** Begin **

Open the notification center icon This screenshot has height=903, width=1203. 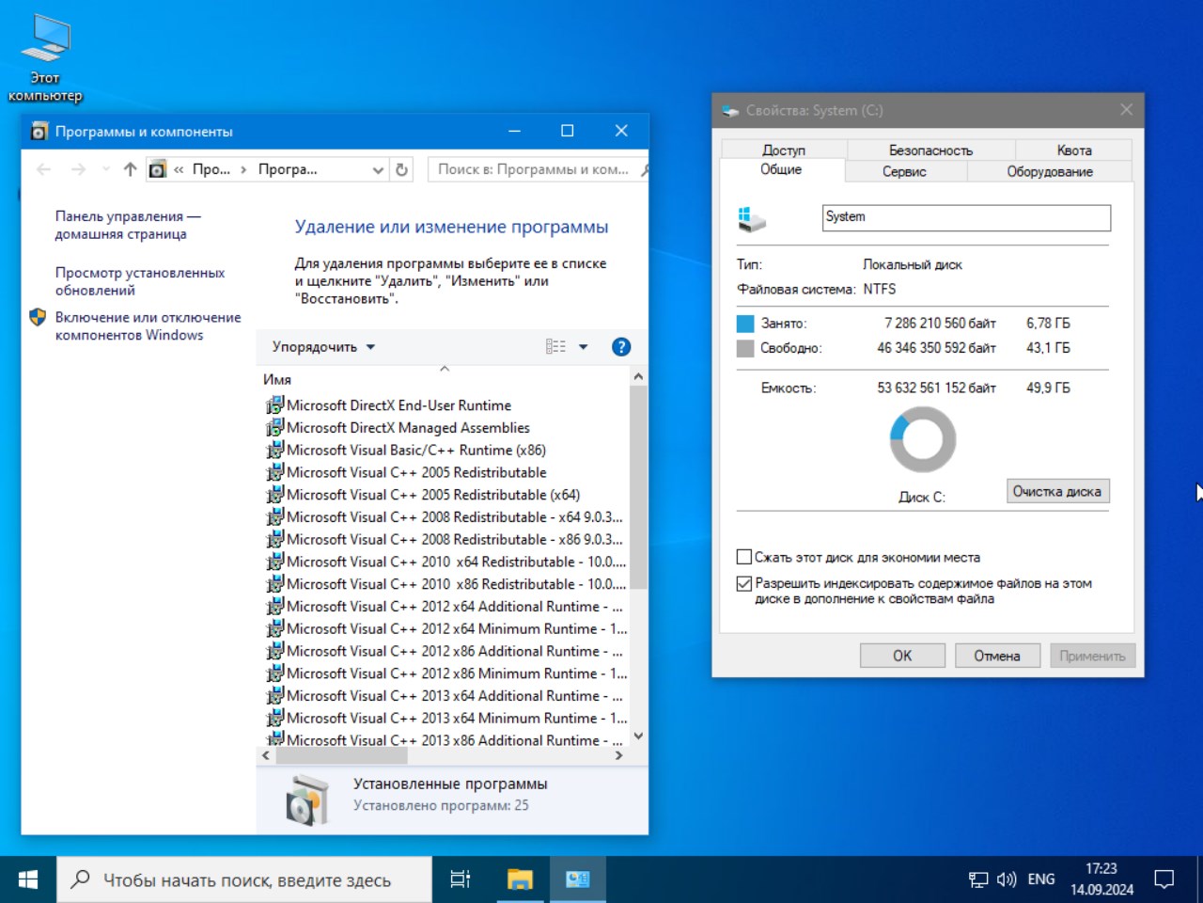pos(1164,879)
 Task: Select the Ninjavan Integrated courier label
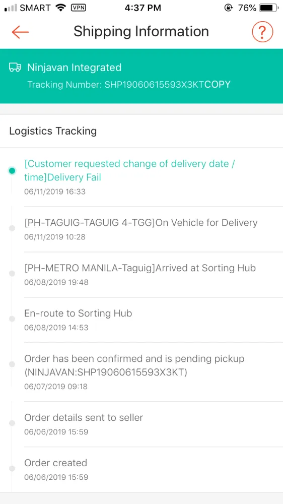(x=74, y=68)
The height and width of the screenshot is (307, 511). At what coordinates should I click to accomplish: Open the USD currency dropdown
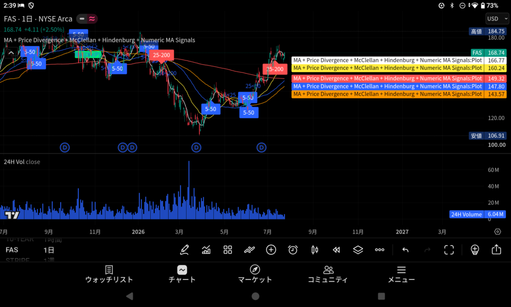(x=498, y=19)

** End **

### [EXERCISE PROMPT]
Output the lines exactly as they appear, starting at the line that contains "Task: Select the" and continuing through the last line, both included, and leave out the pictures.

### [FULL RESPONSE]
 Task: Select the Ninjavan Integrated courier label
(x=74, y=68)
The height and width of the screenshot is (307, 511). At what coordinates should I click to accomplish: Open the USD currency dropdown
(x=498, y=19)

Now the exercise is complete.